摘要

Functional neuroimaging is widely used to examine changes in brain function associated with age, gender or neuropsychiatric conditions. FMRI (functional magnetic resonance imaging) studies employ either laboratory-designed tasks that engage the brain with abstracted and repeated stimuli, or resting state paradigms with little behavioral constraint. Recently, novel neuroimaging paradigms using naturalistic stimuli are gaining increasing attraction, as they offer an ecologically-valid condition to approximate brain function in real life. Wider application of naturalistic paradigms in exploring individual differences in brain function, however, awaits further advances in statistical methods for modeling dynamic and complex dataset. Here, we developed a novel data-driven strategy that employs group sparse representation to assess gender differences in brain responses during naturalistic emotional experience. Comparing to independent component analysis (ICA), sparse coding algorithm considers the intrinsic sparsity of neural coding and thus could be more suitable in modeling dynamic whole-brain fMRI signals.
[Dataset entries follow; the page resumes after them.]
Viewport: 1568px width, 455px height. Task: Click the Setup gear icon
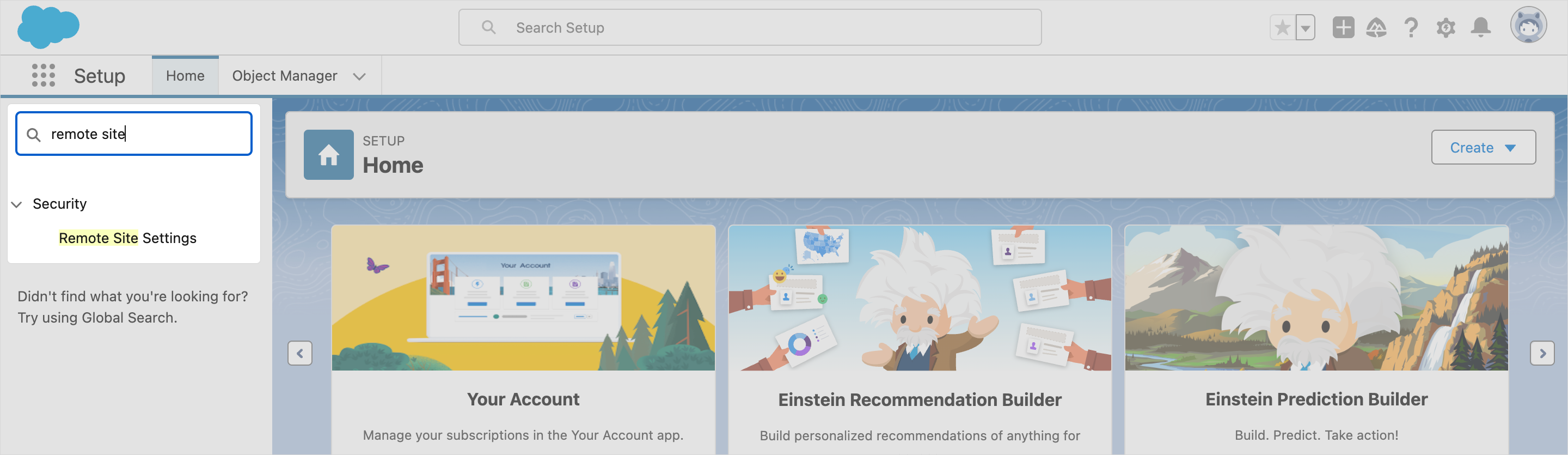[x=1445, y=27]
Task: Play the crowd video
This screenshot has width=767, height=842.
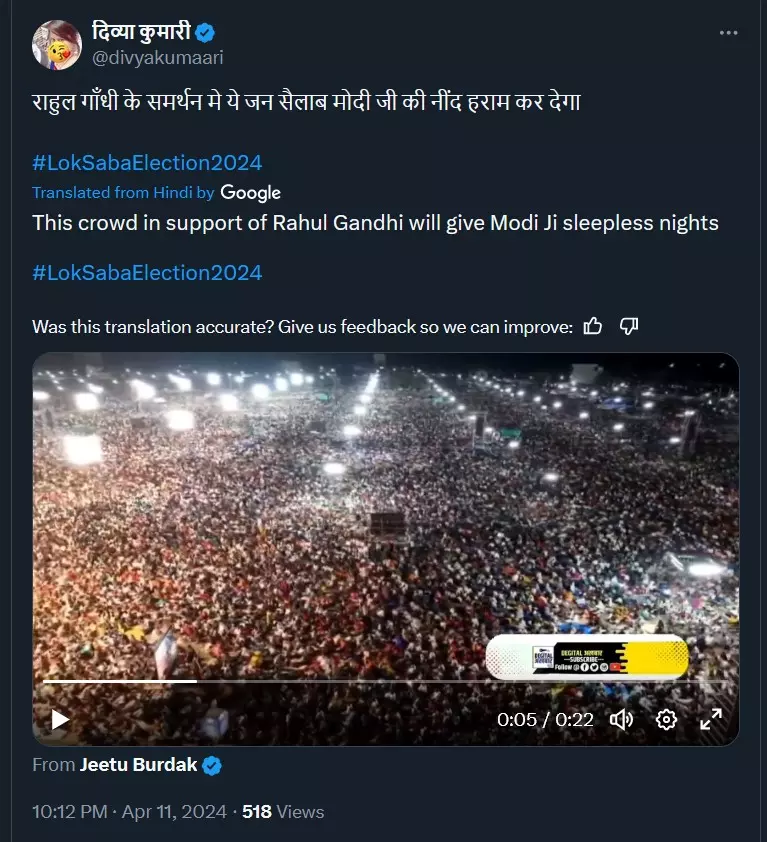Action: click(60, 719)
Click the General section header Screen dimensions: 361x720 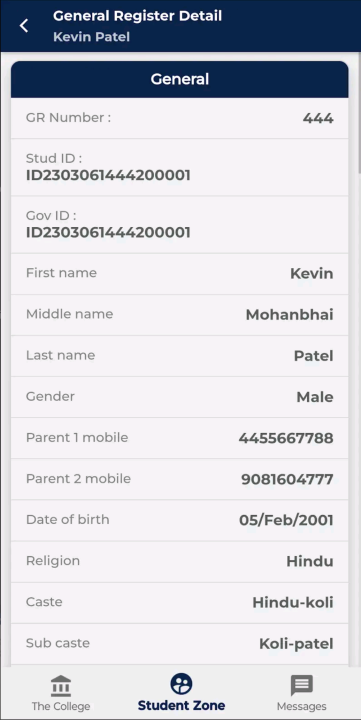coord(180,79)
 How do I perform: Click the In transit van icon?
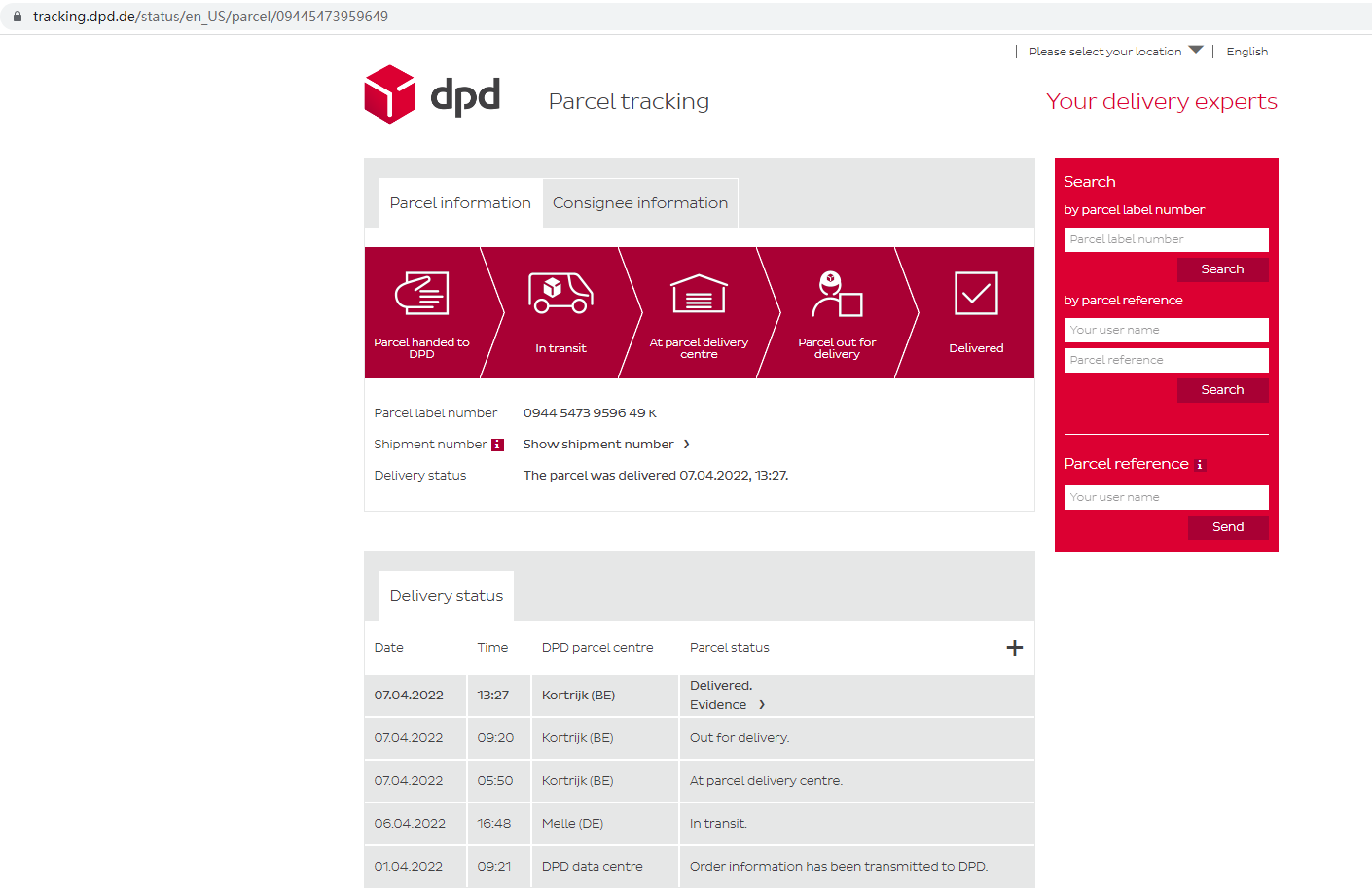(560, 293)
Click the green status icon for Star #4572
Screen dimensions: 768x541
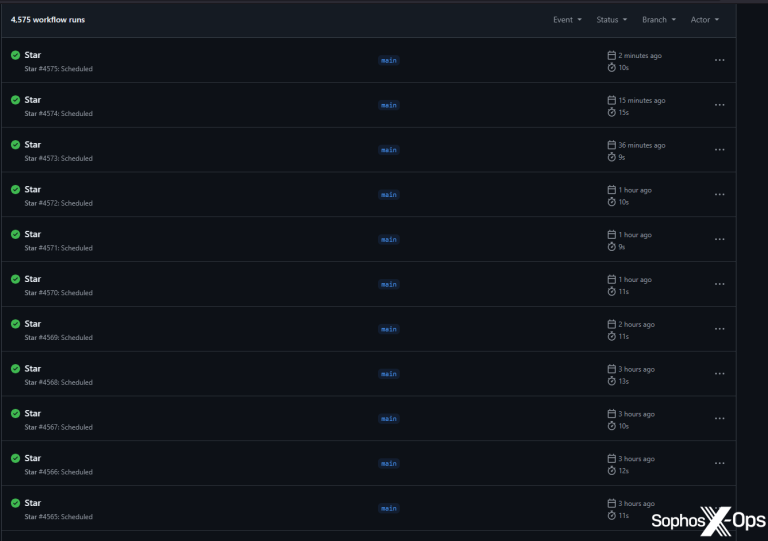[x=15, y=189]
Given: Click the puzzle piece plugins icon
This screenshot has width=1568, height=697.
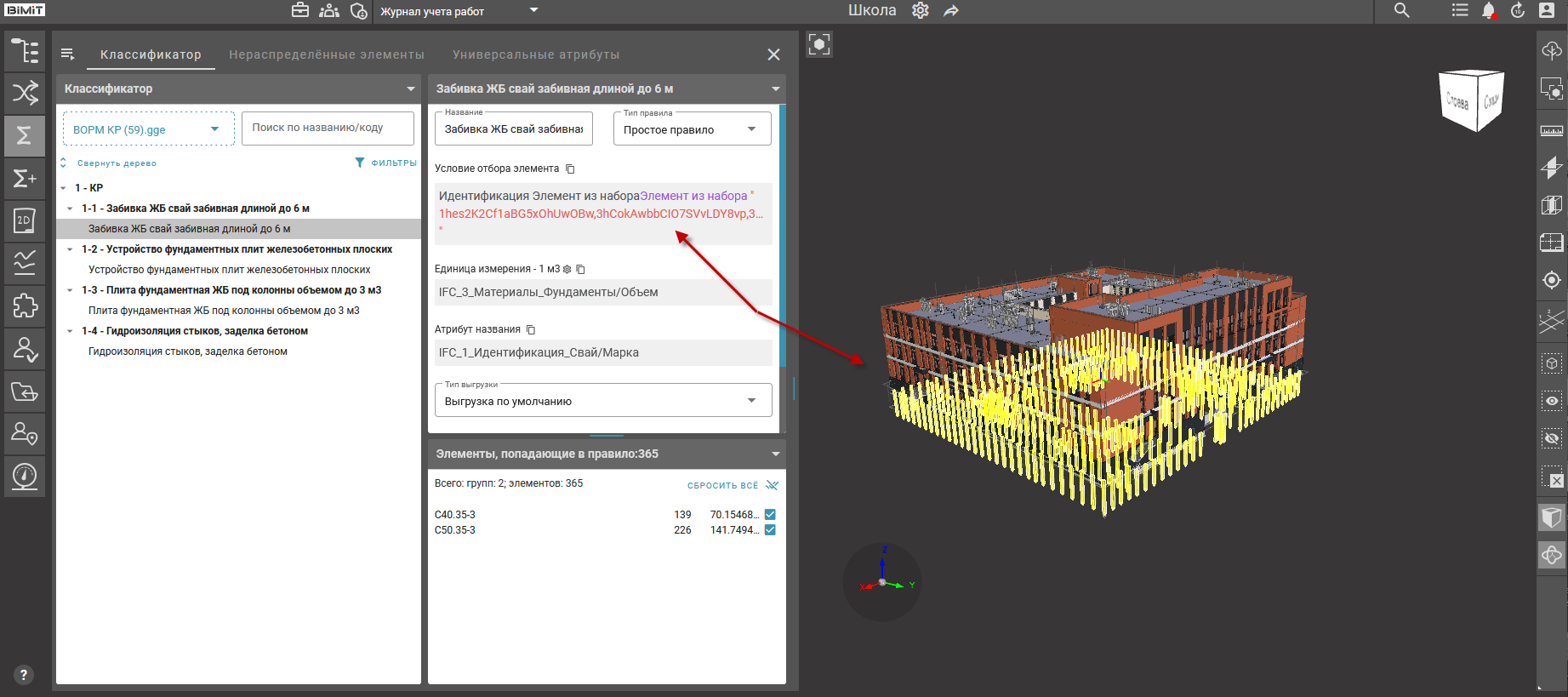Looking at the screenshot, I should click(25, 306).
An online dictionary learning and sparse coding algorithm was applied to the aggregated fMRI signals from both groups, which was subsequently factorized into a common time series signal dictionary matrix and the associated weight coefficient matrix. Our results demonstrate that group sparse representation can effectively identify gender differences in functional brain network during natural viewing, with improved sensitivity and reliability over ICA-based method. Group sparse representation hence offers a superior data-driven strategy for examining brain function during naturalistic conditions, with great potential for clinical application in neuropsychiatric disorders.